J'adore cette partie de son corps. Elle est d'une sensualité monstre. Vraiment.

Zone érogène XI

Une moitié de mon dos est occupée par le poids de son torse. Sur l'autre moitié, il glisse délicatement ses doigts. Frissons exquis; oxymore corporel.

Zone érogène X

Je suis seule, dans mon lit, un livre à la main. Un rayon de soleil vernal sur mon épaule.

Une envie de baiser, aussi soudaine qu'imprévue, m'assaille.

Je glisse une main vers ma chatte, introduit un doigt dans mon con mouillé, poursuit ma lecture. Ça ne va pas.

J'ai envie d'un corps.
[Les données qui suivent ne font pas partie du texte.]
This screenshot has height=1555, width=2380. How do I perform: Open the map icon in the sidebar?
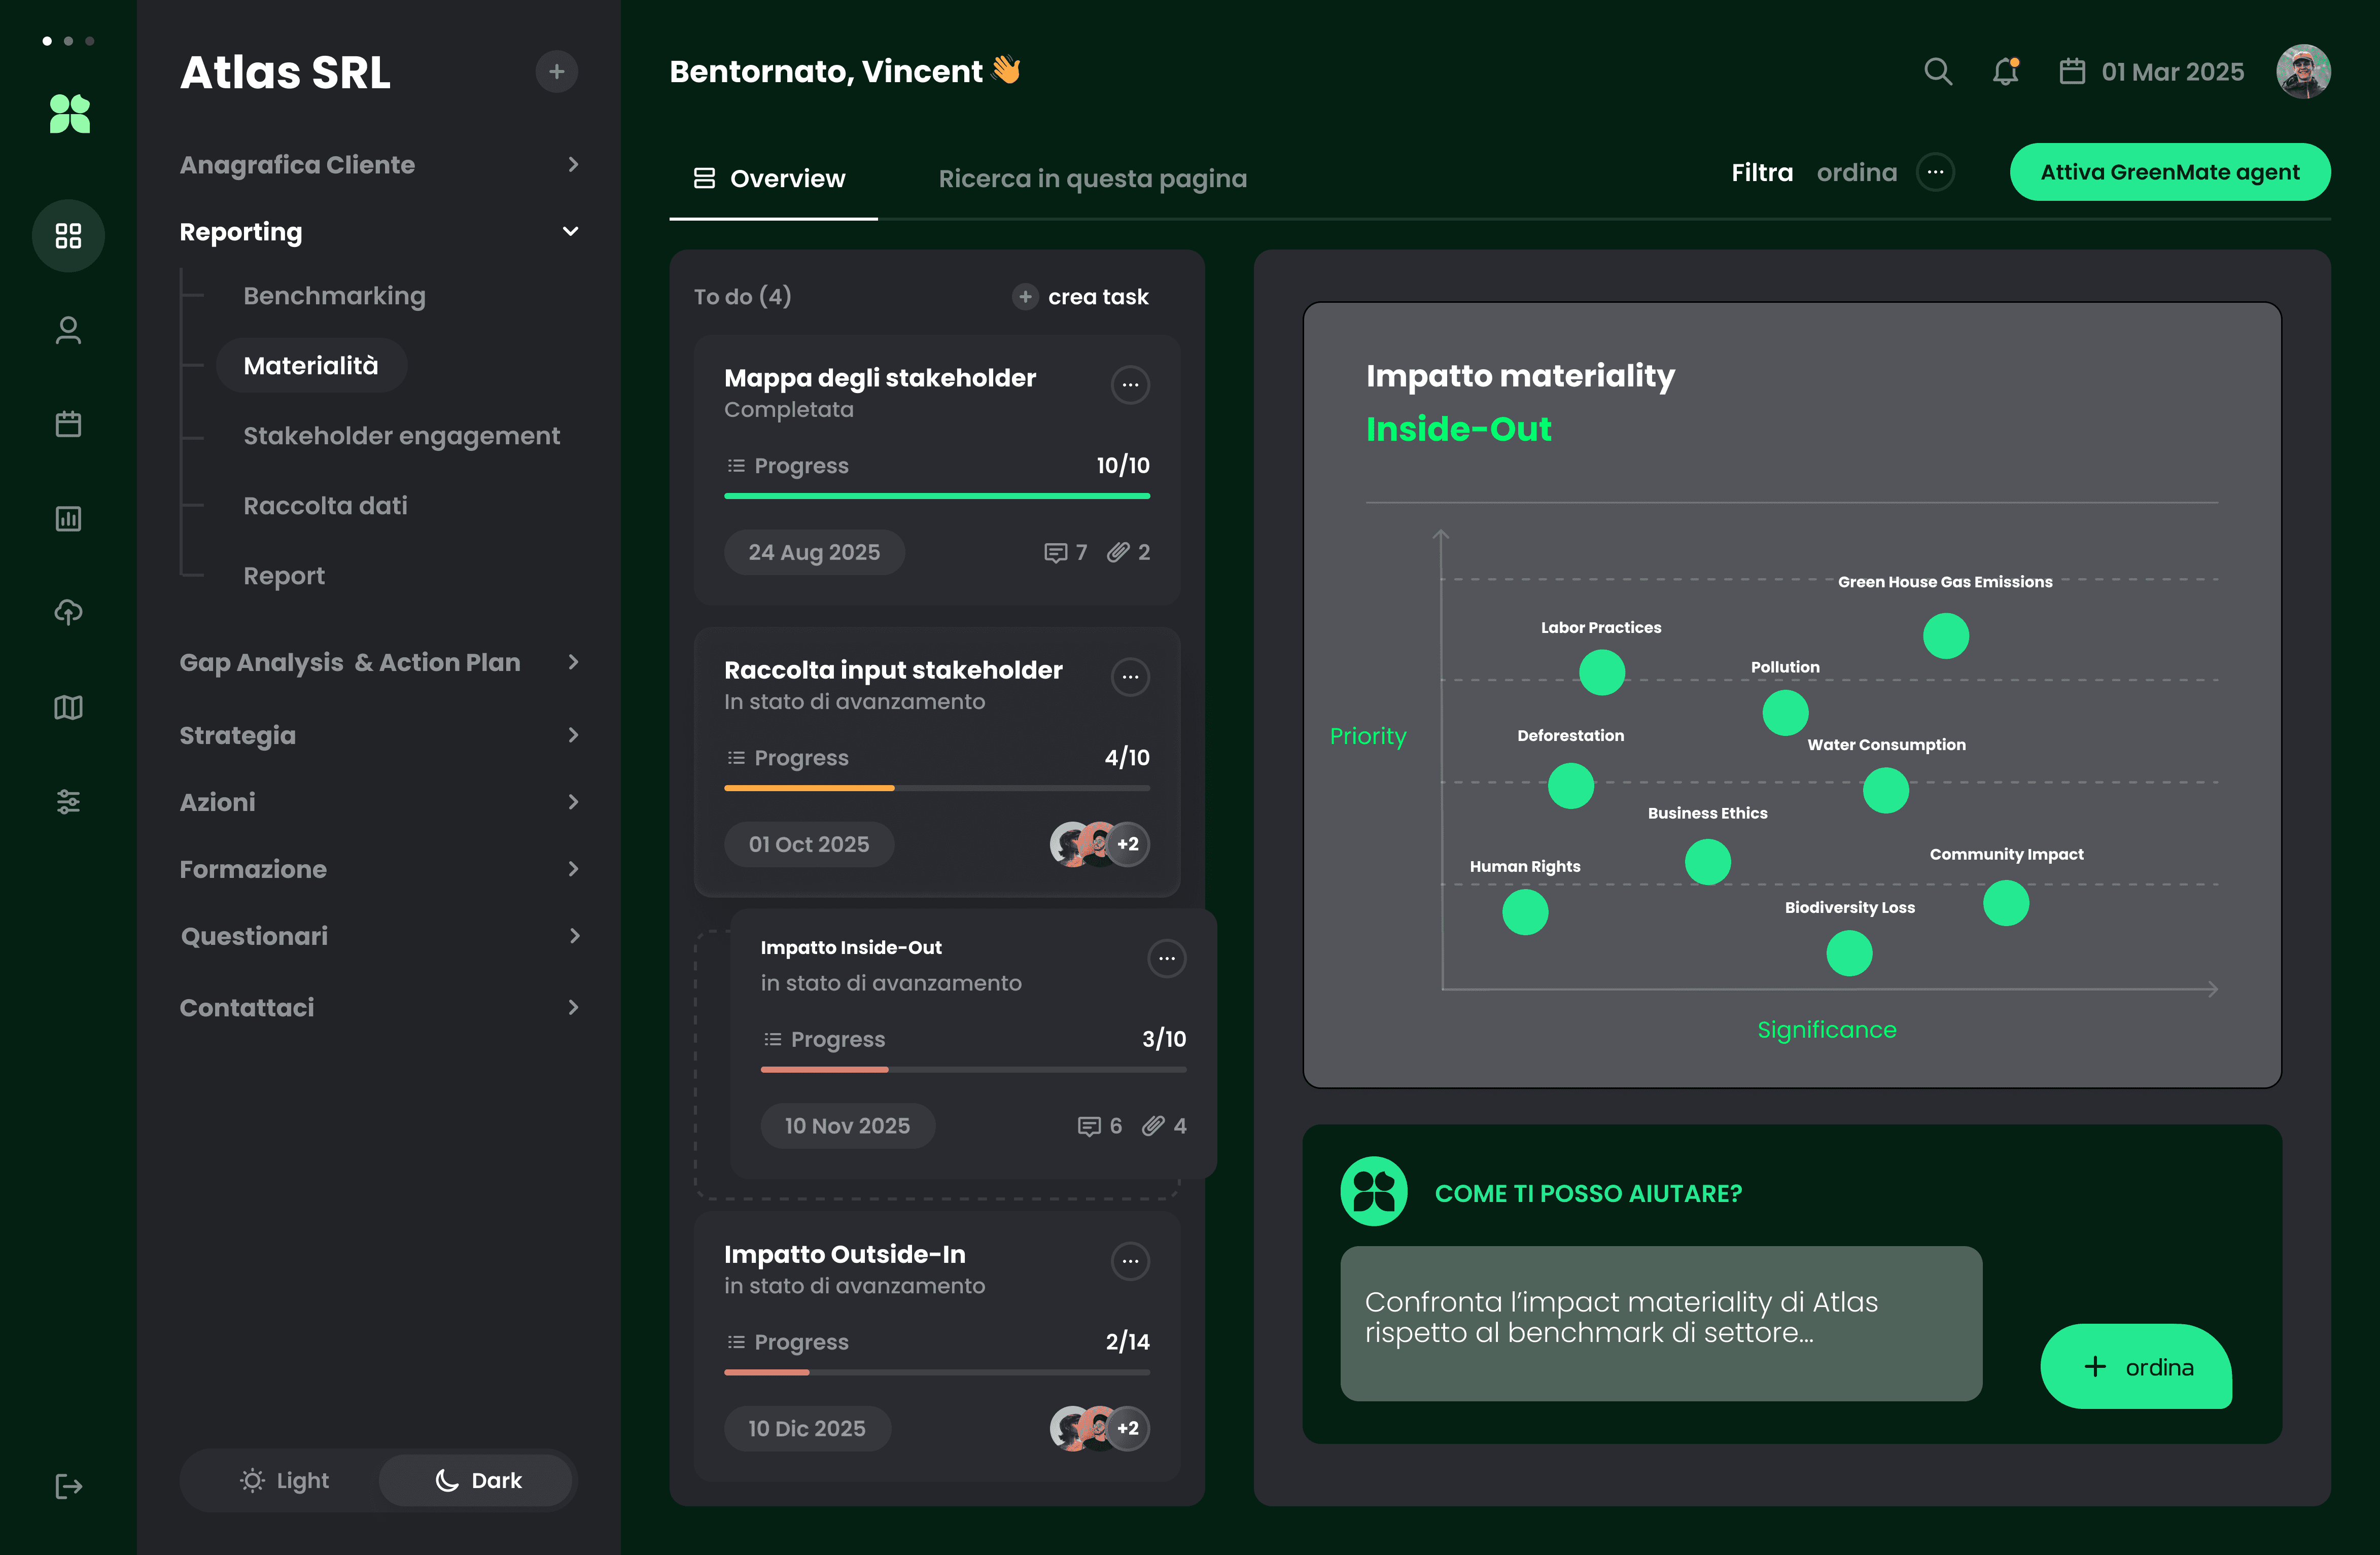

D'un corps autre que le mien. Pas un corps en particulier. Un corps générique. De la chair, des os, du muscle, une bouche, des mains, un bassin.
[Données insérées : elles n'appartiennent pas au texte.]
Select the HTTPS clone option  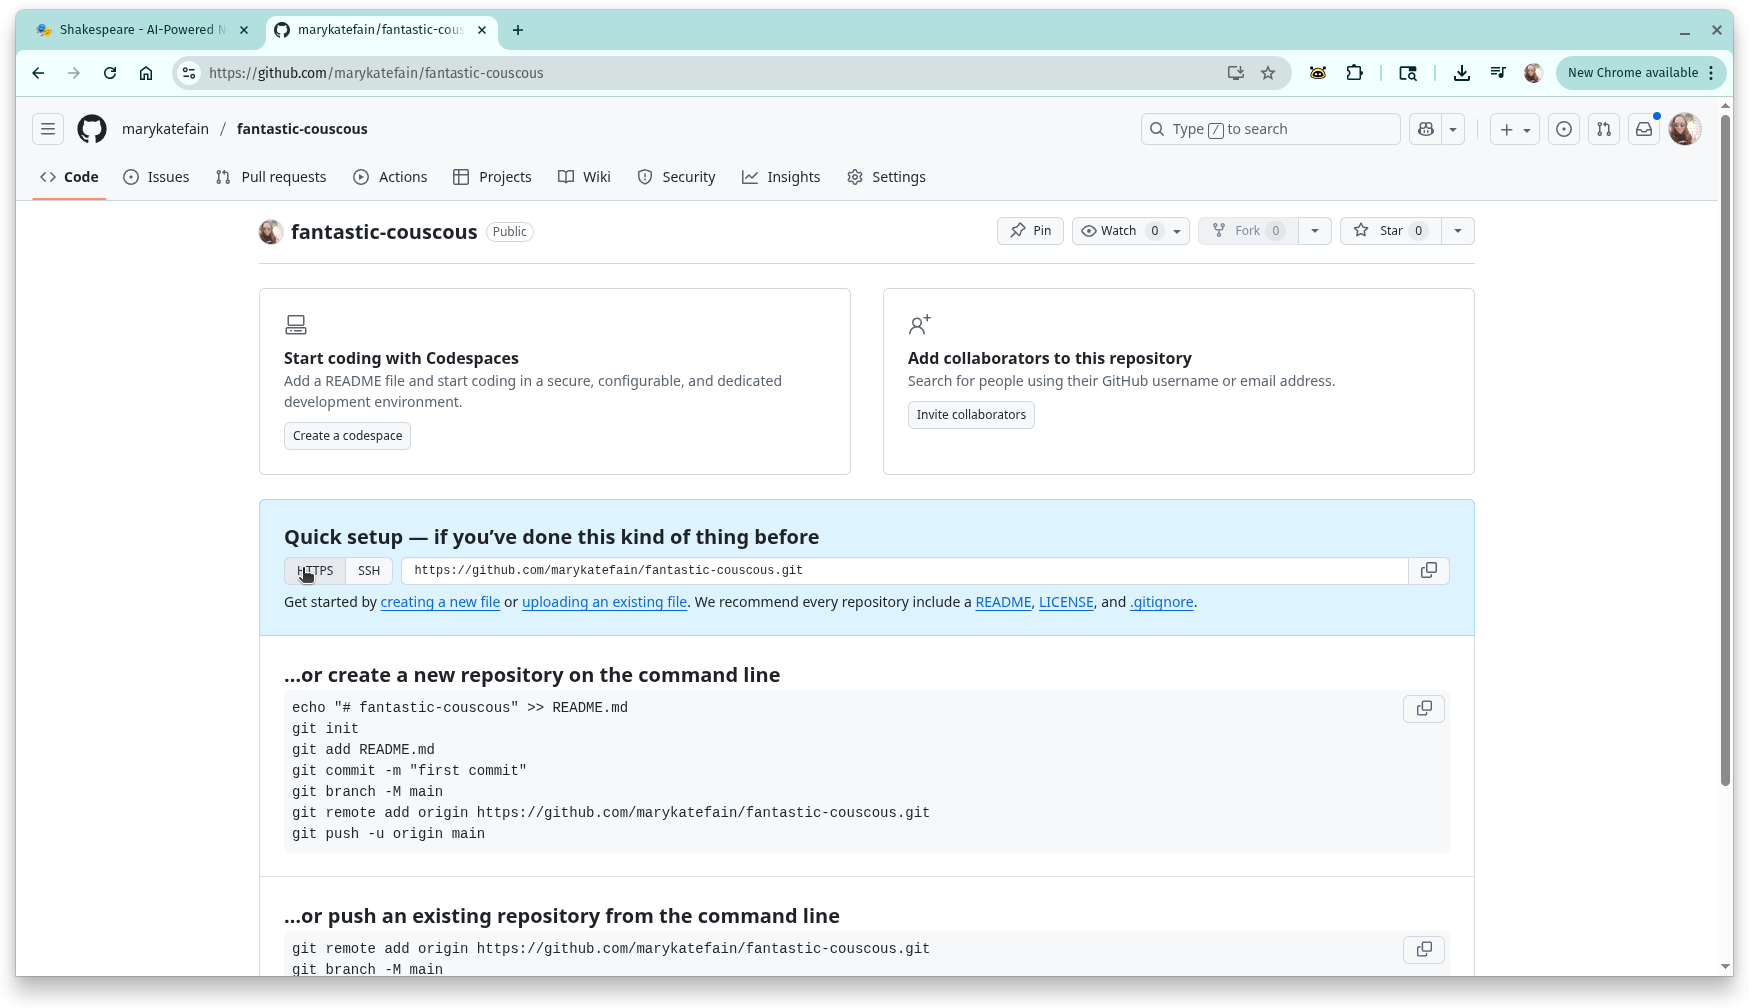314,570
Je pose le livre et m'étend sur le ventre, les deux mains entre mes cuisses.

L'imagination est à court. Les draps demeurent des draps; les oreillers, des oreillers. Je ferme les yeux.

J'ondoie, j'ondule, je me love. Rien à faire. Mon corps, ma tête réclament de la chair.

Zone érgonène IX

Mon désir, après des semaines, des mois de silence obstiné, têtu, douloureux, émerge tranquillement. Dans mon ventre, dans mes tripes, dans mon bas-ventre, dans ma tête, dans mon âme, dans ma conscience et mon inconscient, dans mes rêves.

Je m'accroche aux quelques souvenirs des récentes rencontres avec Béla. L'expérience millénaire de Béla (millénaire, c'est un peu exagéré, j'avoue, mais ça sonne plus joli que bicentenaire, ce qui serait la stricte vérité — la littéraire que je suis préfère la sonorité à la signification absolue, à la référence rigoureuse). Sa langue experte, agile, leste. Sa bouche vorace, avide. La sensation à la fois exquise et étrange de ses crocs sur ma peau. Mmmmmmmmmmmmmmmm...

Je pense à Pinpon. Pinpon qui est partant pour tous les projets ludiques et lubriques, même les plus fous. Pinpon à l'imagination débordante et chatoyante. Les mains de Pinpon sur mon corps. Ses doigts le long de mes nymphes, de mes grandes lèvres. Les doigts, la main, le poing de Pinpon dans mon con. Mmmmmmmmmmm...

Zone érogène VIII : Memoria

J'arrive à jouir juste en pensant à lui, en me remémorant ces nombreux souvenirs frusquins... mes doigts qui glissent amoureusement sur son crâne... ses mains qui se resserrent fermement sur les miennes... nos lèvres qui s'emmêlent impétueusement... mon corps qui vibre contre le sien... nos bassins qui se rejoignent... ses bras autour de ma taille... sa bite dans mon con... la lenteur de nos mouvements... le rythme de nos souffles... la langueur du temps... la force du désir... oumf... mmmmmmmmm...

Zone érogène VII : Écran cathodique

L'intellectuelle que je suis aime décrocher de sa vie devant la télé, en pyjama, avec un gigantesque bol de chips.

Il n'y a pas trente secondes, les deux personnages étaient en train de se foutre des baffes colossales et de se lancer des injures fracassantes. Après l'avoir projeté violemment contre un mur et en le tenant toujours par le collet, l'héroïne se met à embrasser fougueusement son adversaire. Je lève un sourcil intéressé.

Zone érogène VI : Intemporalité

Ces temps-ci, j'ai une furieuse envie d'intemporel. J'ai le goût d'un espace où les heures ne s'écoulent pas, où le rythme n'est pas scandé par les jours, les semaines, les saisons. Un lieu sans commencement et sans fin. Un interstice indéfini, indéterminé. J'ai soif d'une scène où seuls le désir, l'envie dictent les mouvements, les avancées, les pauses, les retraits, le souffle, la tempête. J'ai envie de nuits blanches de baisers, d'éternité de caresses, de mots d'amour qui n'en finissent plus de se réénoncer, de soupirs sans fin. Une abondance lubrique, un puit sans fond.

Zone érogène V : Oumf

Certains parlent de chimie, d'électricité, d'autres, de phéromones. Pour moi, c'est le oumf. Le oumf, c'est ce qui fait qu'on manque cette réunion hyper ultra importante pour baiser tout l'après-midi. Le oumf, c'est ce qui fait qu'on abandonne lâchement les copines pour passer du temps avec lui. Le oumf, c'est ce qui fait qu'on mouille ses bobettes juste parce qu'il nous regarde.